Nothing notable happened during their training after that until the end. Hound was stretching out his back while Anko carefully picked some of the poison ivy growing on the the trunk of one of the training ground’s trees, her hands coated in a protective layer of chakra. She put the plant in a plastic bag and sealed that behind, planning to make a tincture out of it.
She wanted to ask Hound why he was still there – typically, he would be long gone – but she told herself it was none of her business. Maybe he was meeting someone here after their training. Anko was moving to leave and get herself some take-out when she was interrupted by Hound’s words.
It took her a moment to process what he said. “You are inviting me for lunch at a restaurant of my choice?” she asked, deadpan. She couldn’t have heard right; Hatake was synonymous with stinginess.
He nodded and Anko stared. At last, she grinned mischievously under her mask, “I think I know just the place...”
* * *
The place turned out to be a bar, not a restaurant, but Anko argued that since they served food as well, it counted. Hatake would cover the meal and after Anko ordered a round of shots for them as well, it was decided that she would pay for the alcohol.

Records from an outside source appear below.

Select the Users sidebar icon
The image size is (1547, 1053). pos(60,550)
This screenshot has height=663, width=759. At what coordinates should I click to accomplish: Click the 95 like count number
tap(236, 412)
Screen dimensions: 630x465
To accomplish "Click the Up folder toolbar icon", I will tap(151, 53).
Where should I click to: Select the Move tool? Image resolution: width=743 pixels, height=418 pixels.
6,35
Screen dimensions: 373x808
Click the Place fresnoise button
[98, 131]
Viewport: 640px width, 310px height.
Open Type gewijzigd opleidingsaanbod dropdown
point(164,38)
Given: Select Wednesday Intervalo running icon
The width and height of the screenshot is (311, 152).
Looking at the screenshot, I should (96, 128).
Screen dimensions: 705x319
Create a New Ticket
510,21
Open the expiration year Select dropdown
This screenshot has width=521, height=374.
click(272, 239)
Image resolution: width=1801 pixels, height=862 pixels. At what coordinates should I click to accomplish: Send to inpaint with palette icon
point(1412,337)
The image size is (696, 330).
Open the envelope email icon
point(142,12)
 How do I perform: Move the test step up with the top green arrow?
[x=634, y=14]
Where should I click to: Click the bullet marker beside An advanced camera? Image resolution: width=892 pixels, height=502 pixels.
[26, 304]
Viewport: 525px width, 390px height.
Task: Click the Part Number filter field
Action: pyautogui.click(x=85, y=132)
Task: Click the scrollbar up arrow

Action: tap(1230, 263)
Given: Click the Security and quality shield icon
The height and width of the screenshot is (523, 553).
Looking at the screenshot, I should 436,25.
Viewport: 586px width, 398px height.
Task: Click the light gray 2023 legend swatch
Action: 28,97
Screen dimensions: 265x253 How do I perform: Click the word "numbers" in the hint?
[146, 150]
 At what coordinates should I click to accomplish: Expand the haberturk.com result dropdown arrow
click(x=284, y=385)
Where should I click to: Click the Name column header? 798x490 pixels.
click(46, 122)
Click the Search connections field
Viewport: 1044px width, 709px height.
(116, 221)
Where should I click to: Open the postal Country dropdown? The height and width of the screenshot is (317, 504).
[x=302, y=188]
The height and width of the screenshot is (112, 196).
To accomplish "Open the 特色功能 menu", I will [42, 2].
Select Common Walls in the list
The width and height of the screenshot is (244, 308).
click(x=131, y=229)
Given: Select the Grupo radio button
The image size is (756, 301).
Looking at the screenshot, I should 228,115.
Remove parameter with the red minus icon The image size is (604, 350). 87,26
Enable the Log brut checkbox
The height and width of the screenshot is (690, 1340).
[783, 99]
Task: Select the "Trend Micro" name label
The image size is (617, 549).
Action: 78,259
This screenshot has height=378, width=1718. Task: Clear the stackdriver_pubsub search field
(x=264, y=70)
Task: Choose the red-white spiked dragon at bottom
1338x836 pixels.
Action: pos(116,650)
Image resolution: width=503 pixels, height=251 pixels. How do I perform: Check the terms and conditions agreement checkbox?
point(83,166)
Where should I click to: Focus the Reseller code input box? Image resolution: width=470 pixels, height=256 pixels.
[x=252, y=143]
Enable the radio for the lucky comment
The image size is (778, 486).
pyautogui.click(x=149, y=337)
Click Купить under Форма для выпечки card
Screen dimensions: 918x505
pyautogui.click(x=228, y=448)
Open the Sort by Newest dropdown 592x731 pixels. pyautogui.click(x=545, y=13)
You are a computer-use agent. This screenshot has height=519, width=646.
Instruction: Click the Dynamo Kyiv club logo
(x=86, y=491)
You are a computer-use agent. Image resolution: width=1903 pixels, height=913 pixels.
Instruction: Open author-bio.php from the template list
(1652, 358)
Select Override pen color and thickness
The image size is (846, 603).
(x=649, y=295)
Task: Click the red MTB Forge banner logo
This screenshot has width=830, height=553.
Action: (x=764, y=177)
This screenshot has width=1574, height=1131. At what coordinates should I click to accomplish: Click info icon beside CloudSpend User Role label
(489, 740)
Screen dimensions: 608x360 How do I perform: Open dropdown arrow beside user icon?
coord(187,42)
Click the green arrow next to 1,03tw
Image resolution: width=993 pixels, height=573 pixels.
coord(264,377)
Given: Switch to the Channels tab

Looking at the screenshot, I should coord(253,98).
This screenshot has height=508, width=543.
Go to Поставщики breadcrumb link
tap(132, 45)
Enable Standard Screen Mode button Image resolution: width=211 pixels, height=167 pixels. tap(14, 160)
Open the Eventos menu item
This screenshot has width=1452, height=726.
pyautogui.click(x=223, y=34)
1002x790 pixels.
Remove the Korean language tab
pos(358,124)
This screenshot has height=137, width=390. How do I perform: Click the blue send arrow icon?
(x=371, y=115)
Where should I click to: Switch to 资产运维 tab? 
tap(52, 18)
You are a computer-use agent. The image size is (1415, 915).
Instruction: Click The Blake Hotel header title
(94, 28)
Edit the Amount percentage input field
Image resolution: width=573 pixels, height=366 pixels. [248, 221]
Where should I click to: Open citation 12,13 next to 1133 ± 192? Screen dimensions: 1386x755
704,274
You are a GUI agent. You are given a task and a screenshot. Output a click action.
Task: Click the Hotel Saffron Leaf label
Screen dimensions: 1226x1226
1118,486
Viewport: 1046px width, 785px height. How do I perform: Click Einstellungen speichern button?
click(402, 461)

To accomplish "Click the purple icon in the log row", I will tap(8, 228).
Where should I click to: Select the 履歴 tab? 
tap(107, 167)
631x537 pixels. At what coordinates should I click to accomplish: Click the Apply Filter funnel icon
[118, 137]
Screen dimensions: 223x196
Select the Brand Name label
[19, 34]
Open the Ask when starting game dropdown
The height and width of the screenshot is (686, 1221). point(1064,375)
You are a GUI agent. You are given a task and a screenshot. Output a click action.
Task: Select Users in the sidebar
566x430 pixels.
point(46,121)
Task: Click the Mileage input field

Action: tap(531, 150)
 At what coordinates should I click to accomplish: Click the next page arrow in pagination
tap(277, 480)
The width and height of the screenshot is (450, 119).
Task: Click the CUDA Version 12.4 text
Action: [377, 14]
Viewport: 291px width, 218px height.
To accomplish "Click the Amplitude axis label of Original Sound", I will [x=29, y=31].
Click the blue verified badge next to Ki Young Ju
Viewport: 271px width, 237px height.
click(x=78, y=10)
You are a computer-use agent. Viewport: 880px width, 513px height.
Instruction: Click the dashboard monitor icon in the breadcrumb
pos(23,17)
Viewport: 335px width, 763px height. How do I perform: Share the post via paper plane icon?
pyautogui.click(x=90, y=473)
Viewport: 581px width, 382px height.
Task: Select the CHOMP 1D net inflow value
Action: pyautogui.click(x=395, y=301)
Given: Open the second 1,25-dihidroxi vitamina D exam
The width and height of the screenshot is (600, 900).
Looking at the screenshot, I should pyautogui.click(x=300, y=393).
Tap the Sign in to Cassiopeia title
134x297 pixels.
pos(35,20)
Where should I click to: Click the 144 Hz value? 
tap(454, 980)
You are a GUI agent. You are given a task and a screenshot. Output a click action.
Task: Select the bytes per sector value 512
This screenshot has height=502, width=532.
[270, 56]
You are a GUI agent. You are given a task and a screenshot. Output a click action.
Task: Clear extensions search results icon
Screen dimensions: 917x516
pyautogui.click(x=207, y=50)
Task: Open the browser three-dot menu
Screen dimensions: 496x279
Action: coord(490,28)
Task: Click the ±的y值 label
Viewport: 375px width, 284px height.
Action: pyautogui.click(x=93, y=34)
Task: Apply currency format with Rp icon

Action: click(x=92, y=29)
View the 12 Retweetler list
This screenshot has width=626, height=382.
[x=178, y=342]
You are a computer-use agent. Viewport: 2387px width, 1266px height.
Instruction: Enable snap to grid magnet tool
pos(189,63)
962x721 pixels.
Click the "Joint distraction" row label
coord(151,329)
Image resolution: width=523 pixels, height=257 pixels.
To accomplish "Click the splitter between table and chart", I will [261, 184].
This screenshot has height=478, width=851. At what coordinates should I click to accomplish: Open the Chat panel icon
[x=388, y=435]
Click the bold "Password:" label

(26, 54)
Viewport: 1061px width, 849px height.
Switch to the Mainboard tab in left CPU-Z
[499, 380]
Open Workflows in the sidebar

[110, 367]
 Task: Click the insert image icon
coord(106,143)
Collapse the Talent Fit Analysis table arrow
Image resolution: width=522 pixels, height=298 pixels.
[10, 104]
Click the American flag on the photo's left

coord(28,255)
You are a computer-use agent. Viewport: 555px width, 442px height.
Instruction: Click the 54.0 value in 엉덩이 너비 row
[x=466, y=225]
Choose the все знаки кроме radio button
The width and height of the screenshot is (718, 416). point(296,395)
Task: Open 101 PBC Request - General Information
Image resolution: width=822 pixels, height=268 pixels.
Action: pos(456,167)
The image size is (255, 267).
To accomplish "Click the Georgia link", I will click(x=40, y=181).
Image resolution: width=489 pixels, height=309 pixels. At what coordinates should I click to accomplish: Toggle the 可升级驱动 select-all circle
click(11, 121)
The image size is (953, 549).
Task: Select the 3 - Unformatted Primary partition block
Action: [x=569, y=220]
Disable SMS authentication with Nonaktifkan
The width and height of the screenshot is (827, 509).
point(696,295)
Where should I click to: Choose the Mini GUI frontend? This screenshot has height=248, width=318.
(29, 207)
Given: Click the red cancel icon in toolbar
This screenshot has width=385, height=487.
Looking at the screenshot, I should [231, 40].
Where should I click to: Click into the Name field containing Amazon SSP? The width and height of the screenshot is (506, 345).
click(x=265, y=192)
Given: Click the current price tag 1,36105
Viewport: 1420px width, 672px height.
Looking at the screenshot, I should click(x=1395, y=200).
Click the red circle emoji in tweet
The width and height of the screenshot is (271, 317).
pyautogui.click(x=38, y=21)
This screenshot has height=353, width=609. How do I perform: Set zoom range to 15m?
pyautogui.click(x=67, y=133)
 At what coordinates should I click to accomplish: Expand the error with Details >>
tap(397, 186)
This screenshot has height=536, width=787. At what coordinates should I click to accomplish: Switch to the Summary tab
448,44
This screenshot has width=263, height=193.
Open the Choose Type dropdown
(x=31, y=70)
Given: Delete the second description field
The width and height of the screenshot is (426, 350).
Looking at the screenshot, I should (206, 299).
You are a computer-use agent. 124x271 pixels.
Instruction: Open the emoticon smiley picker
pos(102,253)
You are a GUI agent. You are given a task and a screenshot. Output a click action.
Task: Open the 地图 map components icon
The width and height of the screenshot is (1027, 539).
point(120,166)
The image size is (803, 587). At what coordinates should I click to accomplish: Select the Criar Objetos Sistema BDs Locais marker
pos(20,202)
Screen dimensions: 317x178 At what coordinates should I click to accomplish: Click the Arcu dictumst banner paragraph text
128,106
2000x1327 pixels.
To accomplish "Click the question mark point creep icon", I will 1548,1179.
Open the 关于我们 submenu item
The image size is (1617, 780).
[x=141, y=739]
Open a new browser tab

Anko ended up leaving a small fortune there all the while Kakashi – yes, they got to a first-name relationship somewhere between round four and eight – laughed his ass off at her dismayed expression at the sum. By the time they stumbled out of the establishment it was evening. As Anko loudly considered if going home was worth it – the nightclubs would soon be opening in no time at all, after all – Hatake said he had a better idea.
A drunken and stumbling shunshin to his place later, the two familiarised themselves with the other’s body. An admittedly unlikely pair, one that never came out as such, yet they saw each other even for years to come.